Assignment: Reproduce the full listing without a single change.

+++

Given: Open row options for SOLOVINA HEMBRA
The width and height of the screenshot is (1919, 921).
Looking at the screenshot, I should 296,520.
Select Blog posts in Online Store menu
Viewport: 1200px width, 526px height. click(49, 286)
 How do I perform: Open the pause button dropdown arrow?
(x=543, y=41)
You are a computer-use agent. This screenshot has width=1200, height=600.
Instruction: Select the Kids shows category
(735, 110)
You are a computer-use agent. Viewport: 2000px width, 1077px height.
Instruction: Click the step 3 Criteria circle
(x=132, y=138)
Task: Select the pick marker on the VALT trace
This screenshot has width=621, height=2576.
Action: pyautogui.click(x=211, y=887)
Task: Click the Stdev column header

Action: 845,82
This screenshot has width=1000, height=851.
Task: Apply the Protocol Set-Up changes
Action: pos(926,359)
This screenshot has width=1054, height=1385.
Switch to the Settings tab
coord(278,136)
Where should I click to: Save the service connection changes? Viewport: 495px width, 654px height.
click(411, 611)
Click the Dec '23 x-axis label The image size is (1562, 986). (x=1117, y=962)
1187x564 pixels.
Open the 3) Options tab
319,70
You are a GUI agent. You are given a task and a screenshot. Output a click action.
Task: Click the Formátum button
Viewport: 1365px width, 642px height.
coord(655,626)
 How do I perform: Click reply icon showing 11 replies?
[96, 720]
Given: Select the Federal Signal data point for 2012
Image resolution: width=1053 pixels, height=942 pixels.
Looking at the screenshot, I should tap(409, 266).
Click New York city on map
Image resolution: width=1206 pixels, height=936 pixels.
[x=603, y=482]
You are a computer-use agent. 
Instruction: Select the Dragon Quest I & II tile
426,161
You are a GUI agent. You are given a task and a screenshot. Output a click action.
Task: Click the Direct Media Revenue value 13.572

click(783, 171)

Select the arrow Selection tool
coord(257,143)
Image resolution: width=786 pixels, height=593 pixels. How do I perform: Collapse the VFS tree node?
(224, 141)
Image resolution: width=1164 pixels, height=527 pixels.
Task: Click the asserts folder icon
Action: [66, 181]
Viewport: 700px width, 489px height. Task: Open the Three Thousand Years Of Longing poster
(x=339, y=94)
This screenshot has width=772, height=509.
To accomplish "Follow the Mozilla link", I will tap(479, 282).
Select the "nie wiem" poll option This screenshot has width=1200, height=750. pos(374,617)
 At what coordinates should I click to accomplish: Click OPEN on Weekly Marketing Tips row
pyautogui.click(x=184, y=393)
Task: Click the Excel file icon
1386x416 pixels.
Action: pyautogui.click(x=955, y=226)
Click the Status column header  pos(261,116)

+++

Reply to the task:
Given: Open row options for SOLOVINA HEMBRA
The width and height of the screenshot is (1919, 921).
Looking at the screenshot, I should 296,520.
Select Blog posts in Online Store menu
Viewport: 1200px width, 526px height. click(49, 286)
 How do I perform: Open the pause button dropdown arrow?
(x=543, y=41)
You are a computer-use agent. This screenshot has width=1200, height=600.
Instruction: Select the Kids shows category
(735, 110)
You are a computer-use agent. Viewport: 2000px width, 1077px height.
Instruction: Click the step 3 Criteria circle
(x=132, y=138)
Task: Select the pick marker on the VALT trace
This screenshot has width=621, height=2576.
Action: pyautogui.click(x=211, y=887)
Task: Click the Stdev column header

Action: 845,82
This screenshot has width=1000, height=851.
Task: Apply the Protocol Set-Up changes
Action: pos(926,359)
This screenshot has width=1054, height=1385.
Switch to the Settings tab
coord(278,136)
Where should I click to: Save the service connection changes? Viewport: 495px width, 654px height.
click(411, 611)
Click the Dec '23 x-axis label The image size is (1562, 986). (x=1117, y=962)
1187x564 pixels.
Open the 3) Options tab
319,70
You are a GUI agent. You are given a task and a screenshot. Output a click action.
Task: Click the Formátum button
Viewport: 1365px width, 642px height.
coord(655,626)
 How do I perform: Click reply icon showing 11 replies?
[96, 720]
Given: Select the Federal Signal data point for 2012
Image resolution: width=1053 pixels, height=942 pixels.
Looking at the screenshot, I should tap(409, 266).
Click New York city on map
Image resolution: width=1206 pixels, height=936 pixels.
[x=603, y=482]
You are a computer-use agent. 
Instruction: Select the Dragon Quest I & II tile
426,161
You are a GUI agent. You are given a task and a screenshot. Output a click action.
Task: Click the Direct Media Revenue value 13.572

click(783, 171)

Select the arrow Selection tool
coord(257,143)
Image resolution: width=786 pixels, height=593 pixels. How do I perform: Collapse the VFS tree node?
(224, 141)
Image resolution: width=1164 pixels, height=527 pixels.
Task: Click the asserts folder icon
Action: [66, 181]
Viewport: 700px width, 489px height. Task: Open the Three Thousand Years Of Longing poster
(x=339, y=94)
This screenshot has width=772, height=509.
To accomplish "Follow the Mozilla link", I will tap(479, 282).
Select the "nie wiem" poll option This screenshot has width=1200, height=750. pos(374,617)
 At what coordinates should I click to accomplish: Click OPEN on Weekly Marketing Tips row
pyautogui.click(x=184, y=393)
Task: Click the Excel file icon
1386x416 pixels.
Action: pyautogui.click(x=955, y=226)
Click the Status column header  pos(261,116)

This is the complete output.